Brian Turner

Brian Turner is one of New Zealand's more versatile writers whose work includes best-selling biographies of sporting 'greats' and numerous collections of poetry.

Turner won the Commonwealth Poetry Prize for his first volume Ladders of Rain and the New Zealand Book Award for Poetry for his collection Beyond. In 1994-5 he held the Arts Council Scholarship in Letters. He was Robert Burns Fellow at the University of Otago in 1984, Writer in Residence at the University of Canterbury in 1997, and from 2003-5 he was the Te Mata Estate New Zealand Poet Laureate.

His most recent books are the best-selling Into the Wider World (shortlisted for the 2009 Montana Book Awards), essays and poems which focus on his love of and concerns for the future of this country's natural environment, and Just This, which contains a substantial number of new poems set in Central Otago.

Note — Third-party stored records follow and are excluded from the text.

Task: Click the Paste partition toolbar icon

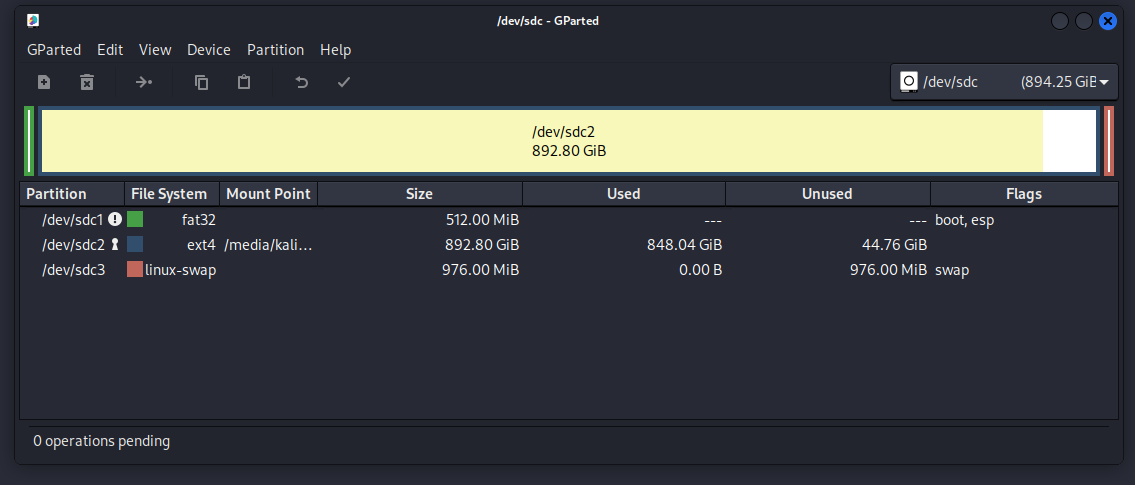Action: tap(244, 83)
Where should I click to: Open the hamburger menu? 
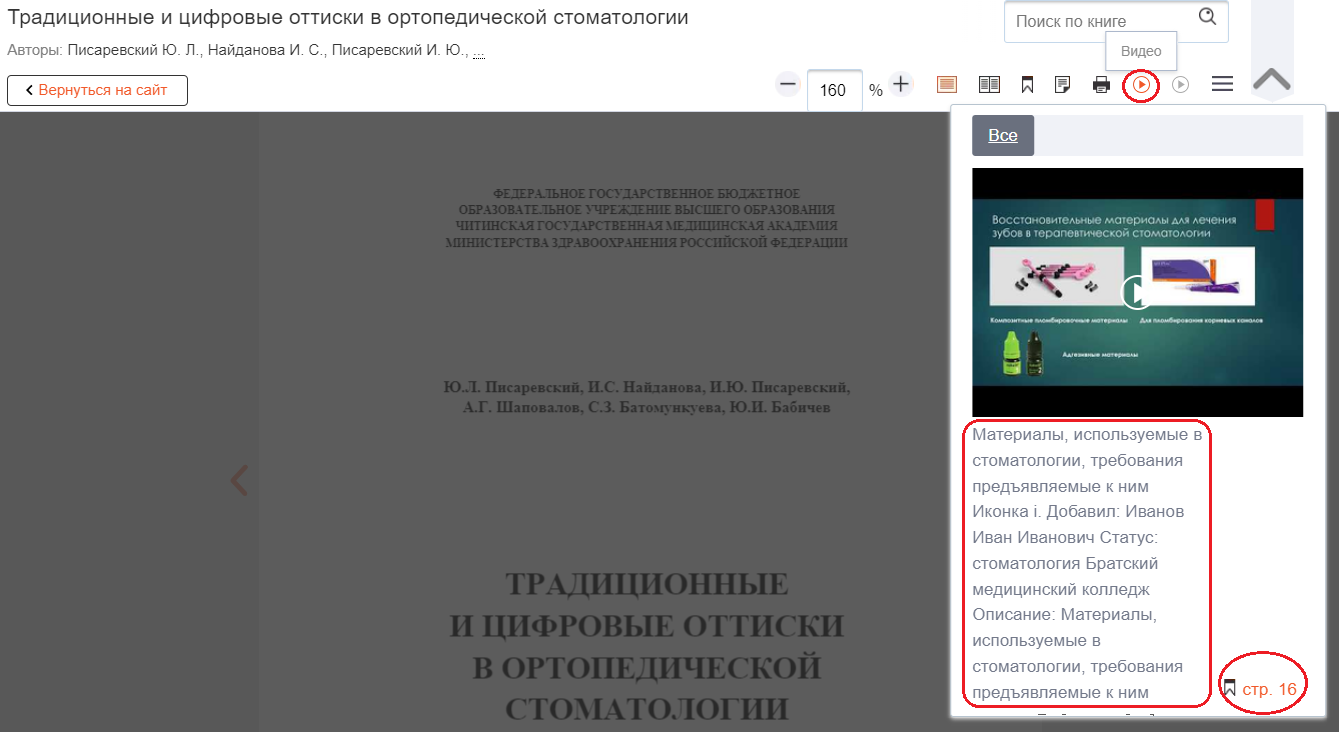(x=1222, y=85)
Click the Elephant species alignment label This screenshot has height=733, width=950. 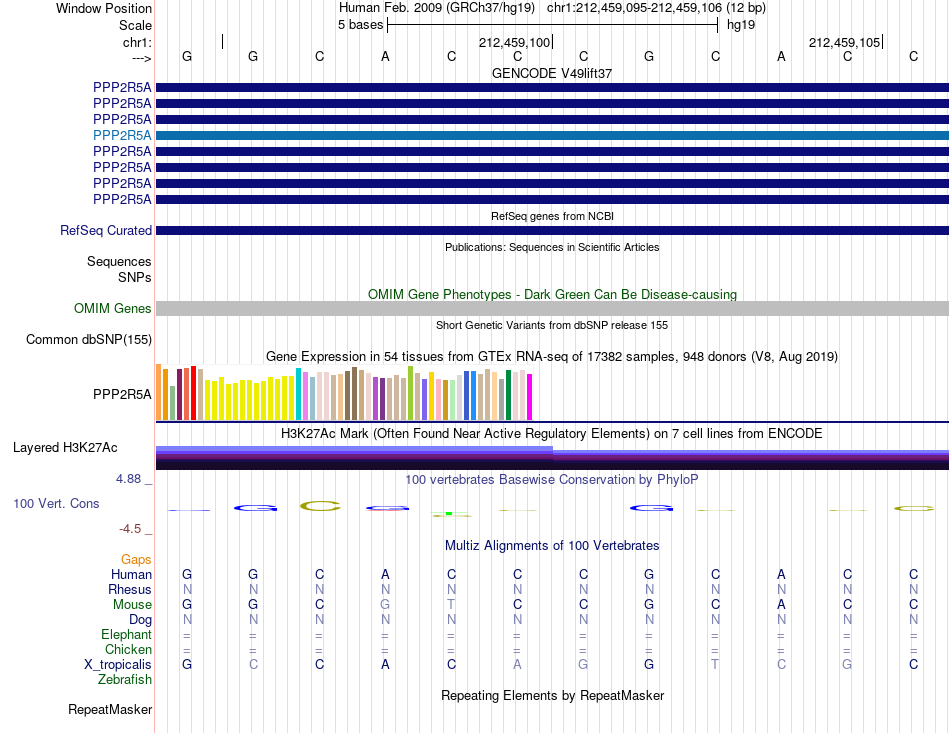click(127, 634)
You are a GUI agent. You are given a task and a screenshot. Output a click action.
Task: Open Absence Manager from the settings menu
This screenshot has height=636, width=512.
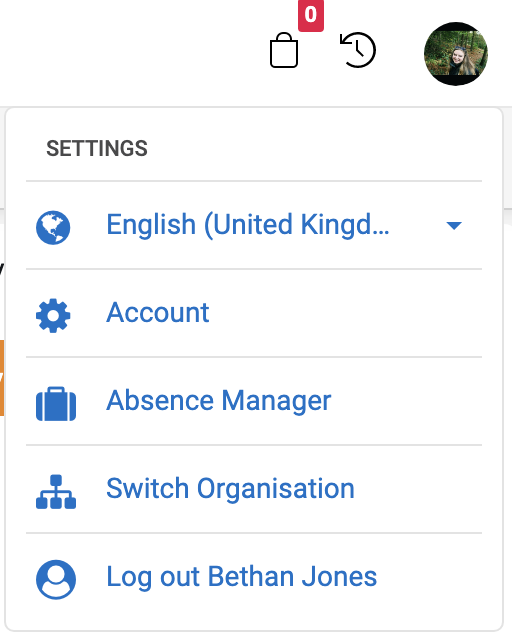point(254,401)
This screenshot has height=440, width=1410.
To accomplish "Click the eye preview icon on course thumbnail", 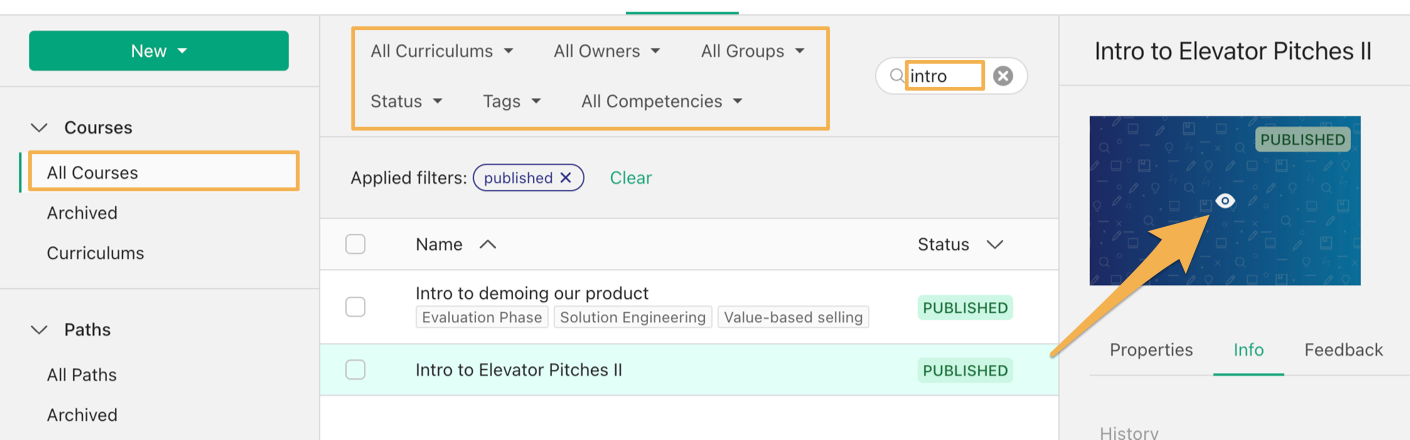I will (x=1225, y=201).

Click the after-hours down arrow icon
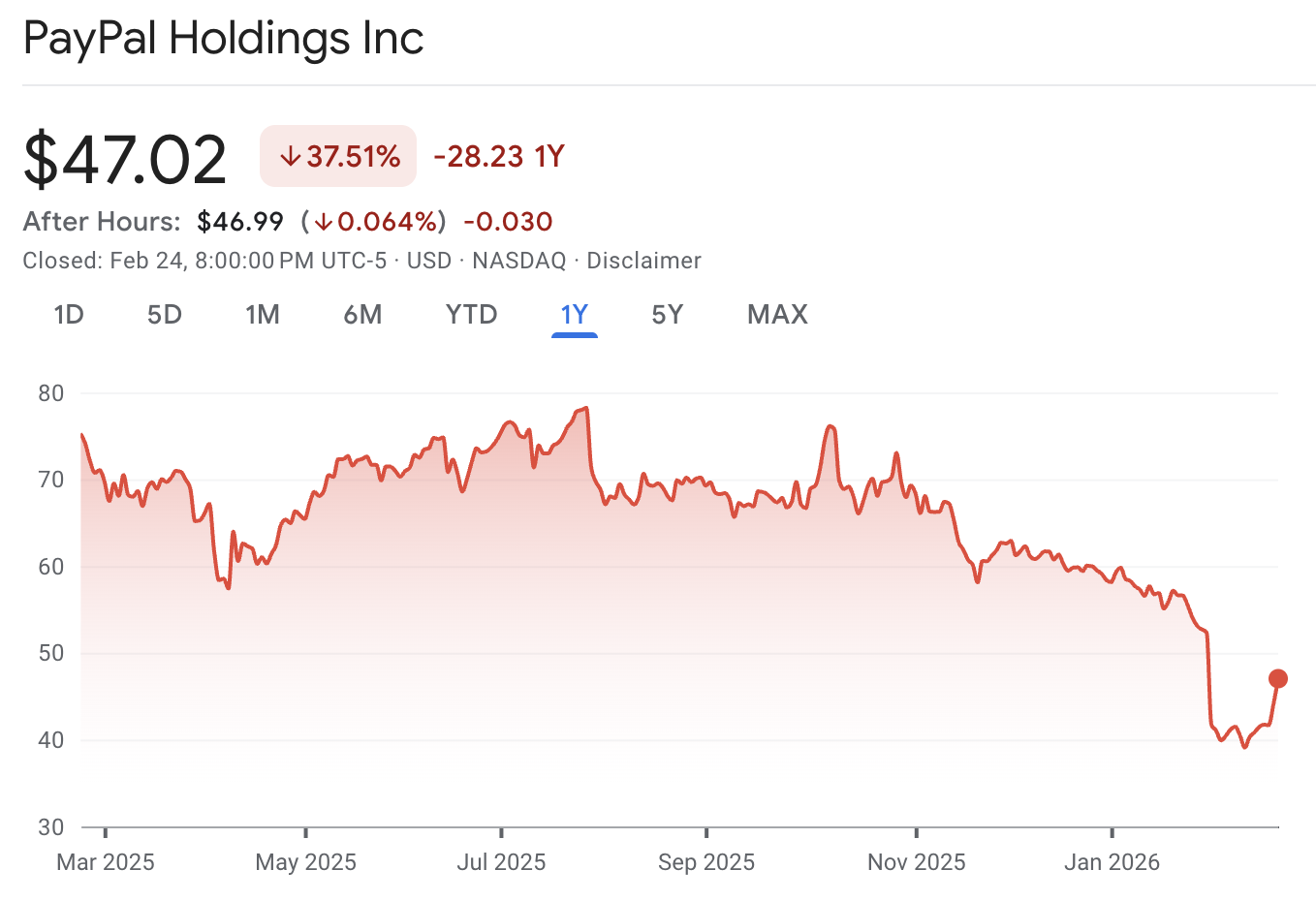point(324,222)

In 2009 he received 'The Prime Minister's Award for Literary Achievement in Poetry' which recognises his 'outstanding contribution to New Zealand literature'. Also in 2009, he was awarded 'The Lauris Edmond Memorial Award' for his 'distinguished contribution to New Zealand Poetry'.

Turner comments: When I think of my more dominant personal characteristics, the one that springs immediately to mind is fearfulness. I was, my parents often said, a 'nervy kid'. I still am nervy, lack confidence, don't have enough faith in my own abilities, and tend to fret about and dwell on my mistakes. I'm poor at what is frequently termed – and how I dislike the phrase – 'moving on'.

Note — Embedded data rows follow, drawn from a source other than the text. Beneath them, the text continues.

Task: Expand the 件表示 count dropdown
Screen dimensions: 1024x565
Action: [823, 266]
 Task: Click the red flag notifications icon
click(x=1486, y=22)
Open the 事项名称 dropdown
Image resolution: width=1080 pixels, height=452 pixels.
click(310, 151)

I've never forgotten the first time I felt extremely fearful. As I say in the poem, it was when my father, jocularly, as I came to see later, threatened to report me to the local cop. At the time, I wouldn't have been more than four years of age. And for decades after I was inclined to be fearful of anyone in authority. I hated that because such fear drives deference, and don't the worst sods take advantage of that.

The poem also alludes to another trait of mine that I dislike, self–flagellation, or an inclination to blame myself when things go awry. I've often been told I've been 'too hard' on myself, and some have said that I'm a masochist. I disagree, nonetheless it's irksome to hear it.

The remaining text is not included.